WHAT TO DO>
A. In the passage on unified messaging, what does integrated messaging refer to?
B. Continue the passage on unified messaging from its last sentence.

SOURCE PASSAGE>
###
Unified messaging is a simple concept: All your messages--voice, email, fax, data (such as documents)--go to one inbox. Everything in your inbox is accessible from your desktop PC, any telephone, or your laptop computer. From your desktop or a Web browser anywhere, you can review these messages, which appear as single-line summaries on your inbox screen. Click the message you want, and you see or hear the message, no matter what medium the message is in. Or using any telephone, you can hear your voice messages, forward received faxes to the nearest fax machine, or even have selected email messages faxed or read to you.
Such messaging solutions are readily available today. Recognizing that work is an activity, not a location, unified messaging vendors offer universal access to all your message types.
Unified messaging offers significant benefits. It simplifies communication and saves time. You no longer need to run separate programs from your desktop to get your email, voice mail, and faxes. Using a screen to access your voice mail is more efficient than pressing buttons on your phone to wade though an unseen list of voice messages.
Integrated and Unified Messaging Defined
Unified messaging describes generic universal access to one multimedia mailbox. Integrated messaging refers to an architecturally different implementation of the unified messaging concept. Each technology has benefits and challenges.
###
STORED DATA>
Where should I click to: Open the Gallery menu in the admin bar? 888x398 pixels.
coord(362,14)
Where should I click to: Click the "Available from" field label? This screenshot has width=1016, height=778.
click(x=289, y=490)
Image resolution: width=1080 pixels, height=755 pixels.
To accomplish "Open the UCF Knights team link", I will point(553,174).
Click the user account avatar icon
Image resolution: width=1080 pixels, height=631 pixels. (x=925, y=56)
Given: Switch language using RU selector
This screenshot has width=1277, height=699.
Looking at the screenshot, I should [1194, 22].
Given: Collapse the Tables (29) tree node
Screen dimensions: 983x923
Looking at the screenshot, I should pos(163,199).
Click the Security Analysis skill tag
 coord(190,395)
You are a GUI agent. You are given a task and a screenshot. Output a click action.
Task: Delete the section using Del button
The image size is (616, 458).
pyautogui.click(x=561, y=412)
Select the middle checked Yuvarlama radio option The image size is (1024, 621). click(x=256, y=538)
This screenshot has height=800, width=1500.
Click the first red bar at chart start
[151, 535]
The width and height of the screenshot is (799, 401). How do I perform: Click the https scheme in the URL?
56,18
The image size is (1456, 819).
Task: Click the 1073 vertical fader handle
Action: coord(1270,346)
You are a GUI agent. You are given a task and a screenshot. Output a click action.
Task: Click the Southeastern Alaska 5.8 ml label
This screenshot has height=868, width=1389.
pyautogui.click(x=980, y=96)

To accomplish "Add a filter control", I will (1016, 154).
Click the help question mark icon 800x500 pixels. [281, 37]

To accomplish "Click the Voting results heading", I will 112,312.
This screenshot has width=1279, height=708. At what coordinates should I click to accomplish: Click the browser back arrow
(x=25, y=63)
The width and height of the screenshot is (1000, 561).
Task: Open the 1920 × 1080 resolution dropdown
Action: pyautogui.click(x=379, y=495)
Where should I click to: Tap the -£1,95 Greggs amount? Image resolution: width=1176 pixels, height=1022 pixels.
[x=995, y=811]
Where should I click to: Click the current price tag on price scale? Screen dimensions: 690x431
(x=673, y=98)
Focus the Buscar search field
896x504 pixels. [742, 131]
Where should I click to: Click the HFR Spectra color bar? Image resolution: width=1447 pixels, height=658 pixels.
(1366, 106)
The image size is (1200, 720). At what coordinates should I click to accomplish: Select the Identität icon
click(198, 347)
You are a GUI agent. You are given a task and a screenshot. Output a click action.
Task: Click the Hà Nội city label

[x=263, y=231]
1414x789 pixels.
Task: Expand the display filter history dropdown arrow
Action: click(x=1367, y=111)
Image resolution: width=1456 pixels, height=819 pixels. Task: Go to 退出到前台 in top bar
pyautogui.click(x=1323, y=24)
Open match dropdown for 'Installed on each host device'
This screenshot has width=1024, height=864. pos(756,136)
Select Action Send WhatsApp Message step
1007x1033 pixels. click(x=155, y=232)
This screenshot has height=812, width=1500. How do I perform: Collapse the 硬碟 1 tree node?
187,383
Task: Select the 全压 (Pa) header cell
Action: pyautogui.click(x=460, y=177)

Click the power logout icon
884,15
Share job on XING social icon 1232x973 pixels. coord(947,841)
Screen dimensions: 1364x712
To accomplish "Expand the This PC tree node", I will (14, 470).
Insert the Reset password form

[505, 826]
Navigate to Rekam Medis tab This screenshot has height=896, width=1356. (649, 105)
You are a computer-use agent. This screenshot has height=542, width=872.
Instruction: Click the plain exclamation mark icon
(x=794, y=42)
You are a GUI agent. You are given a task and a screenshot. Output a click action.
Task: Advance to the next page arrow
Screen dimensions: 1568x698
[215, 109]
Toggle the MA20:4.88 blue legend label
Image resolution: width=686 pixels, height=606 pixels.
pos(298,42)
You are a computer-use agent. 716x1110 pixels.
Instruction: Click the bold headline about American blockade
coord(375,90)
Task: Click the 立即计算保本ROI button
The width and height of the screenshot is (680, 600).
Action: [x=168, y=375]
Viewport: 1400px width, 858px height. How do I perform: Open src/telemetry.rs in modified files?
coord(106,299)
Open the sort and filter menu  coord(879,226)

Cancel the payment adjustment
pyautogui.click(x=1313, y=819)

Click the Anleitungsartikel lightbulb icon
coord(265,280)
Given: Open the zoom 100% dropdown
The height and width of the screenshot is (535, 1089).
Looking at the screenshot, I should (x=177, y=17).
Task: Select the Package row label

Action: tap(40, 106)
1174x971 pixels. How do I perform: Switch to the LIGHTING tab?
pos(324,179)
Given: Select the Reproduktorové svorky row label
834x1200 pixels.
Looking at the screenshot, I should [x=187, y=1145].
###
THE RESULTS>
A. An architecturally different implementation of the unified messaging concept.

B.
Unified messaging systems present messages to users through one interface, but you maintain all message types and user directories in one set of data stores. As shown in Figure 1, although the underlying special interface cards for receiving and sending the fax, voice, and email messages can be in separate server systems, all messages point to the same storage database and use common message storage resources. Also, only one copy of each message exists, no matter what the message type.
Integrated messaging systems present messages to users with one user interface (usually the email client) that displays one virtual inbox that references different message locations, or stores, for each medium. The enabling technologies for this approach are open-messaging standards and their APIs such as Messaging API (MAPI) and Vendor Independent Messaging (VIM).
As Figure 2 shows, independent servers manage email, voice, and fax message types; more important, the underlying server databases are independent. However, this scenario often requires that you maintain a separate copy of the non-email messages on the email server, too. Also, the user directories are separate; you store and maintain each directory on its respective server.
The immediately obvious benefit of unified over integrated messaging is a single point of administration and control for the system. Maintaining one user directory instead of three or more can be a significant administrative advantage in large enterprises.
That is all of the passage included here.